Meinung: Einfallstor für Cyberkriminelle

Industrie 4.0 — Sicherheitsrisiken und hohe Investition

Nach Plänen der Bundesregierung sowie diverser Branchenverbände soll sich Industrie 4.0 hierzulande bis 2020 flächendeckend durchsetzen. Ein hehres Vorhaben — doch wer stemmt die damit verbundenen Investitionen?

Geldscheine, Bildquelle: Thinkstock/iStock

Wer stemmt die hohen Investitionen für Industrie-4.0-Projekte?

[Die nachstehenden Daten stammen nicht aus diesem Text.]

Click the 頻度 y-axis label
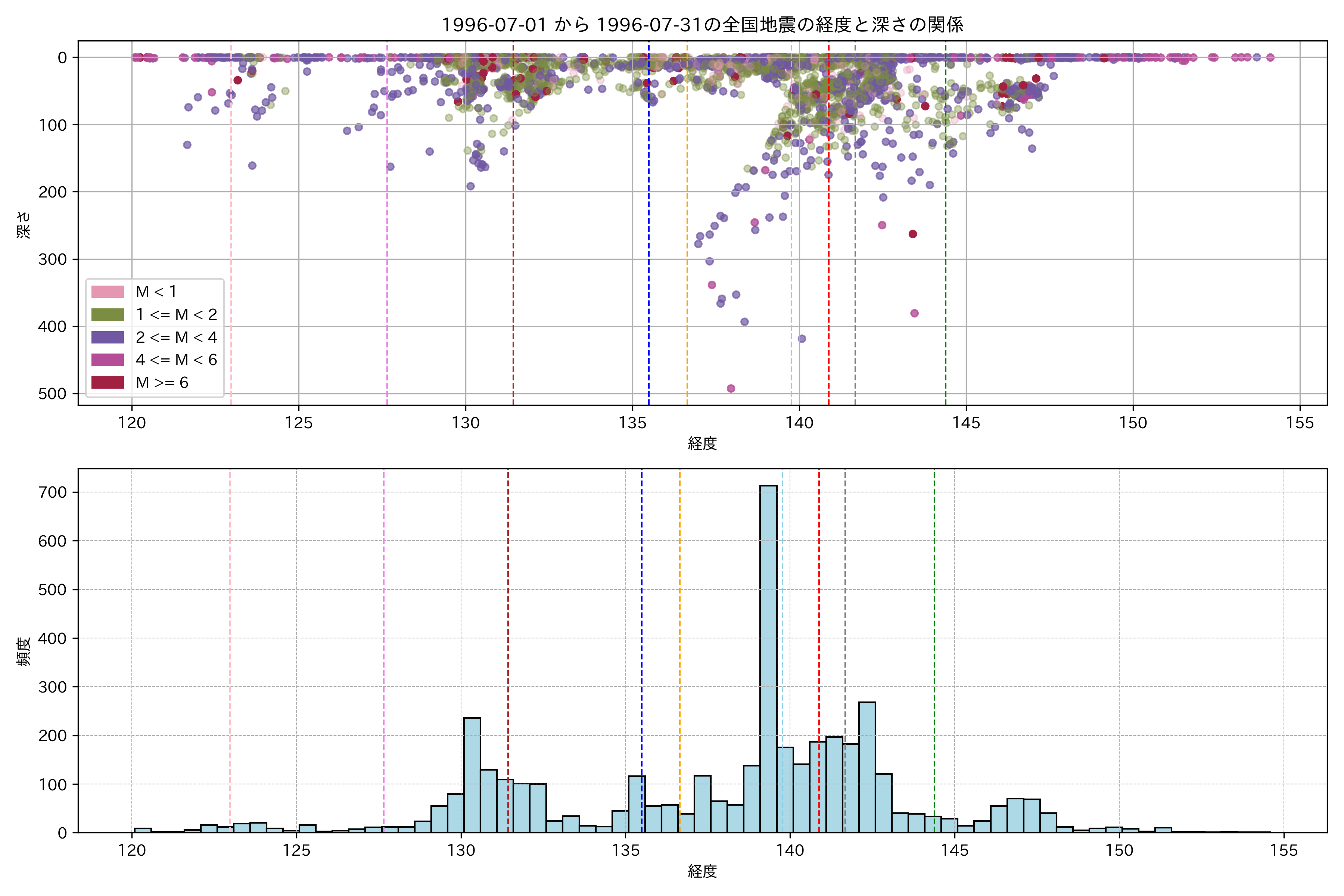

Hiesige Automobilhersteller, Fertigungsfirmen oder Maschinenbauer steuern in eine rosige Zukunft. Dies könnte man meinen, denn verbreiten sich Industrie-4.0-Technologien in den nächsten zwei Jahrzehnten so wie allseits erwartet wird, könnten sie von zig Vorteilen profitieren: Die gesamte Produktion soll mittels Industrie 4.0 noch automatisierter und schneller ablaufen als bisher. Zudem ergibt sich daraus eine neue Dimension der Flexibilität: Aufgrund sich selbst steuernder Maschinen und Werkstücke sowie eines Informationsaustauschs „in Echtzeit“ können Dinge dort, wo es gewünscht wird, künftig stark individualisiert hergestellt werden. Somit würde der Weg frei für die Herstellung individualisierter Produkte zu den geringen Kosten eines Massenprodukts.

Soweit so gut. Allerdings werden sich diese ehrgeizigen Ziele nur dann realisieren lassen, wenn bestimmte Voraussetzungen gegeben sind. So müssen erst noch allgemeingültige, länderübergreifende Standards rund um Industrie 4.0 auf den Weg gebracht werden. Stand heute bedeutet dies für die Industrieunternehmen sowie die eingebundenen Technologielieferanten noch jede Menge Arbeit. Denn bislang hapert es innerhalb der Industrie vielerorts allein noch an Grundlegendem – etwa einer medienbruchfreien Kommunikation sowie einem reibungslosen elektronischen Datenaustausch. Darüber hinaus dürfen die mit Industrie 4.0 verbundenen Sicherheitsrisiken nicht außer Acht gelassen werden. Denn mit der Vernetzung sämtlicher Industrieprozesse, Anlagen, Maschinen und Werkstücke eröffnen sich zahlreiche neue Einfallstore für Cyberkriminelle und Industriespione.

Und nicht zuletzt wird der Kostenaspekt eine große Rolle spielen. Will insbesondere die Großindustrie sämtliche Produktionsanlagen und -prozesse modernisieren, könnte der Aufwand dafür schnell aus dem Ruder laufen. Denn es fallen nicht nur Kosten für neue Softwaresysteme, sondern auch für adäquate Infrastrukturen an. Weitere Investitionen in hochverfügbare Netze, umfassende Beratung sowie die Schulungen der Mitarbeiter folgen auf dem Fuß. Bleibt die Frage offen, wer dies alles bezahlen soll.